Items listed in a dataset:
---*---
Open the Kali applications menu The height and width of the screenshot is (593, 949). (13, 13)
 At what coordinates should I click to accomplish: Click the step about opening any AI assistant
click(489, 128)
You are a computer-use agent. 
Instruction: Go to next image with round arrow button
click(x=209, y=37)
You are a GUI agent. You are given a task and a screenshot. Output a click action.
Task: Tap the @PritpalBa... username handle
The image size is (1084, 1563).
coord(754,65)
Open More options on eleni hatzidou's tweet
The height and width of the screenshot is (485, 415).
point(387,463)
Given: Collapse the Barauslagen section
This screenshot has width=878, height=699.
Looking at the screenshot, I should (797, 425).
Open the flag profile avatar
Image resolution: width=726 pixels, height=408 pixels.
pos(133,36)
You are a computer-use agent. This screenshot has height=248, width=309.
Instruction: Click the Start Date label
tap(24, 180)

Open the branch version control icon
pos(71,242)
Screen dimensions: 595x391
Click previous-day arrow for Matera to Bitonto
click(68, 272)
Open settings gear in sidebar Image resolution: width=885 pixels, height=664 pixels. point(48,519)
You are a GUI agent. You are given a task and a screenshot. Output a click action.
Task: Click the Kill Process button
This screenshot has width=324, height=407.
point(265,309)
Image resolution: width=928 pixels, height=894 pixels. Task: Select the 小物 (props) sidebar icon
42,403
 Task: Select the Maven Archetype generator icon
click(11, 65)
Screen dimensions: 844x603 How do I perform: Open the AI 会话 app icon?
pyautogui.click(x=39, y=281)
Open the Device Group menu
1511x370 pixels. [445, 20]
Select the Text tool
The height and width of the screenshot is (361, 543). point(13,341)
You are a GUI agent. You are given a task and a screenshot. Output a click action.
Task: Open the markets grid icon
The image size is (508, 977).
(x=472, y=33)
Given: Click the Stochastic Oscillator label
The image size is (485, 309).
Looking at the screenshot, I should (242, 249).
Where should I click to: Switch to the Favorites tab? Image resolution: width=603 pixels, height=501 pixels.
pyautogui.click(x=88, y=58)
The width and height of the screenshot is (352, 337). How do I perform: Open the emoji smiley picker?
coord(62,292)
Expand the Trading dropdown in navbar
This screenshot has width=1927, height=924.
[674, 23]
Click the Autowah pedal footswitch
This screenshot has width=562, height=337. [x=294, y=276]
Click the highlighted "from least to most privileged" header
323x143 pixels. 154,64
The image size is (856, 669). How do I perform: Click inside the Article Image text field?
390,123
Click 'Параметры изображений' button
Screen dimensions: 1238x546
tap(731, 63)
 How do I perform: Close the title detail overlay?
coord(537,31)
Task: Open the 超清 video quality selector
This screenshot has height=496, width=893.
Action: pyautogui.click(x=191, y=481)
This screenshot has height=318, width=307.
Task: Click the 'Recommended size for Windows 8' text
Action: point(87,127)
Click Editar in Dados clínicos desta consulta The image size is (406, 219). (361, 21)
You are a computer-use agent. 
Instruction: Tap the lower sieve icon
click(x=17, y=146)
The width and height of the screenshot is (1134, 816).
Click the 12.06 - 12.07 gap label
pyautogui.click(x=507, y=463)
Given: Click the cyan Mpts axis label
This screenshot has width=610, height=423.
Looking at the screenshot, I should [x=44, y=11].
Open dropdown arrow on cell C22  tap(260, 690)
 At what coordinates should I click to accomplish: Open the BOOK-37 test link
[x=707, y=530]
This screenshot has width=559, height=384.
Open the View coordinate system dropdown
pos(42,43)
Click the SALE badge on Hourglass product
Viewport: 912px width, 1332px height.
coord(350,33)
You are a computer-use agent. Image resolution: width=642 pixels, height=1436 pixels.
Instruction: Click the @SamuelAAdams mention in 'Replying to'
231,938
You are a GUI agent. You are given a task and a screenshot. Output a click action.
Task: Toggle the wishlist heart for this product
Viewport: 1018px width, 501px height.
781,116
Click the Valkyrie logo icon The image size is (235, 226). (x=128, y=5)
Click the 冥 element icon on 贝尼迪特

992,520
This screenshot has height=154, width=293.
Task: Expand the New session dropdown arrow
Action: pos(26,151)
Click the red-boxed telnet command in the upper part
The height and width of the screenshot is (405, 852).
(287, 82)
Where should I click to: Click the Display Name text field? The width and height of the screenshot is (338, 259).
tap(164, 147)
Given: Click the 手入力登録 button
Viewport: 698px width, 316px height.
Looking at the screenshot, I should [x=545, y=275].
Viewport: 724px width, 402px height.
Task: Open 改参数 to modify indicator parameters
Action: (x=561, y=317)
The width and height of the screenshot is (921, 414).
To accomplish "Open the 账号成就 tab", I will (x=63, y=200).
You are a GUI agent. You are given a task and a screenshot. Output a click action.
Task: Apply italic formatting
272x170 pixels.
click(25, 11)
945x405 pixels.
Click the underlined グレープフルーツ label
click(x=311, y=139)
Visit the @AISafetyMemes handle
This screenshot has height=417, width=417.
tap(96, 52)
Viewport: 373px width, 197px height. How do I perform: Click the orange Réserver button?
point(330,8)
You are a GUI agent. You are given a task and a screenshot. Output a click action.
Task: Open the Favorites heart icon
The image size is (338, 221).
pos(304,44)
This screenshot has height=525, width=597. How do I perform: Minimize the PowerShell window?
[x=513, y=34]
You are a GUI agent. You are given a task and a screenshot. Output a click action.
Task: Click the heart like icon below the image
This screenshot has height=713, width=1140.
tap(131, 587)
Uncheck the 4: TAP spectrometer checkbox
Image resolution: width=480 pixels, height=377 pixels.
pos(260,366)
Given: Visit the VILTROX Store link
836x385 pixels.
---*---
What you will do:
Reproduce every record above exactly as it appears.

Answer to the exercise:
Open the Kali applications menu The height and width of the screenshot is (593, 949). (13, 13)
 At what coordinates should I click to accomplish: Click the step about opening any AI assistant
click(489, 128)
You are a computer-use agent. 
Instruction: Go to next image with round arrow button
click(x=209, y=37)
You are a GUI agent. You are given a task and a screenshot. Output a click action.
Task: Tap the @PritpalBa... username handle
The image size is (1084, 1563).
coord(754,65)
Open More options on eleni hatzidou's tweet
The height and width of the screenshot is (485, 415).
point(387,463)
Given: Collapse the Barauslagen section
This screenshot has width=878, height=699.
Looking at the screenshot, I should (797, 425).
Open the flag profile avatar
Image resolution: width=726 pixels, height=408 pixels.
pos(133,36)
You are a computer-use agent. This screenshot has height=248, width=309.
Instruction: Click the Start Date label
tap(24, 180)

Open the branch version control icon
pos(71,242)
Screen dimensions: 595x391
Click previous-day arrow for Matera to Bitonto
click(68, 272)
Open settings gear in sidebar Image resolution: width=885 pixels, height=664 pixels. point(48,519)
You are a GUI agent. You are given a task and a screenshot. Output a click action.
Task: Click the Kill Process button
This screenshot has width=324, height=407.
point(265,309)
Image resolution: width=928 pixels, height=894 pixels. Task: Select the 小物 (props) sidebar icon
42,403
 Task: Select the Maven Archetype generator icon
click(11, 65)
Screen dimensions: 844x603 How do I perform: Open the AI 会话 app icon?
pyautogui.click(x=39, y=281)
Open the Device Group menu
1511x370 pixels. [445, 20]
Select the Text tool
The height and width of the screenshot is (361, 543). point(13,341)
You are a GUI agent. You are given a task and a screenshot. Output a click action.
Task: Open the markets grid icon
The image size is (508, 977).
(x=472, y=33)
Given: Click the Stochastic Oscillator label
The image size is (485, 309).
Looking at the screenshot, I should (242, 249).
Where should I click to: Switch to the Favorites tab? Image resolution: width=603 pixels, height=501 pixels.
pyautogui.click(x=88, y=58)
The width and height of the screenshot is (352, 337). How do I perform: Open the emoji smiley picker?
coord(62,292)
Expand the Trading dropdown in navbar
This screenshot has width=1927, height=924.
[674, 23]
Click the Autowah pedal footswitch
This screenshot has width=562, height=337. [x=294, y=276]
Click the highlighted "from least to most privileged" header
323x143 pixels. 154,64
The image size is (856, 669). How do I perform: Click inside the Article Image text field?
390,123
Click 'Параметры изображений' button
Screen dimensions: 1238x546
tap(731, 63)
 How do I perform: Close the title detail overlay?
coord(537,31)
Task: Open the 超清 video quality selector
This screenshot has height=496, width=893.
Action: pyautogui.click(x=191, y=481)
This screenshot has height=318, width=307.
Task: Click the 'Recommended size for Windows 8' text
Action: point(87,127)
Click Editar in Dados clínicos desta consulta The image size is (406, 219). (361, 21)
You are a computer-use agent. 
Instruction: Tap the lower sieve icon
click(x=17, y=146)
The width and height of the screenshot is (1134, 816).
Click the 12.06 - 12.07 gap label
pyautogui.click(x=507, y=463)
Given: Click the cyan Mpts axis label
This screenshot has width=610, height=423.
Looking at the screenshot, I should [x=44, y=11].
Open dropdown arrow on cell C22  tap(260, 690)
 At what coordinates should I click to accomplish: Open the BOOK-37 test link
[x=707, y=530]
This screenshot has width=559, height=384.
Open the View coordinate system dropdown
pos(42,43)
Click the SALE badge on Hourglass product
Viewport: 912px width, 1332px height.
coord(350,33)
You are a computer-use agent. Image resolution: width=642 pixels, height=1436 pixels.
Instruction: Click the @SamuelAAdams mention in 'Replying to'
231,938
You are a GUI agent. You are given a task and a screenshot. Output a click action.
Task: Toggle the wishlist heart for this product
Viewport: 1018px width, 501px height.
781,116
Click the Valkyrie logo icon The image size is (235, 226). (x=128, y=5)
Click the 冥 element icon on 贝尼迪特

992,520
This screenshot has height=154, width=293.
Task: Expand the New session dropdown arrow
Action: pos(26,151)
Click the red-boxed telnet command in the upper part
The height and width of the screenshot is (405, 852).
(287, 82)
Where should I click to: Click the Display Name text field? The width and height of the screenshot is (338, 259).
tap(164, 147)
Given: Click the 手入力登録 button
Viewport: 698px width, 316px height.
Looking at the screenshot, I should [x=545, y=275].
Viewport: 724px width, 402px height.
Task: Open 改参数 to modify indicator parameters
Action: (x=561, y=317)
The width and height of the screenshot is (921, 414).
To accomplish "Open the 账号成就 tab", I will (x=63, y=200).
You are a GUI agent. You are given a task and a screenshot. Output a click action.
Task: Apply italic formatting
272x170 pixels.
click(25, 11)
945x405 pixels.
Click the underlined グレープフルーツ label
click(x=311, y=139)
Visit the @AISafetyMemes handle
This screenshot has height=417, width=417.
tap(96, 52)
Viewport: 373px width, 197px height. How do I perform: Click the orange Réserver button?
point(330,8)
You are a GUI agent. You are given a task and a screenshot. Output a click action.
Task: Open the Favorites heart icon
The image size is (338, 221).
pos(304,44)
This screenshot has height=525, width=597. How do I perform: Minimize the PowerShell window?
[x=513, y=34]
You are a GUI agent. You are given a task and a screenshot. Output a click action.
Task: Click the heart like icon below the image
This screenshot has height=713, width=1140.
tap(131, 587)
Uncheck the 4: TAP spectrometer checkbox
Image resolution: width=480 pixels, height=377 pixels.
pos(260,366)
Given: Visit the VILTROX Store link
836x385 pixels.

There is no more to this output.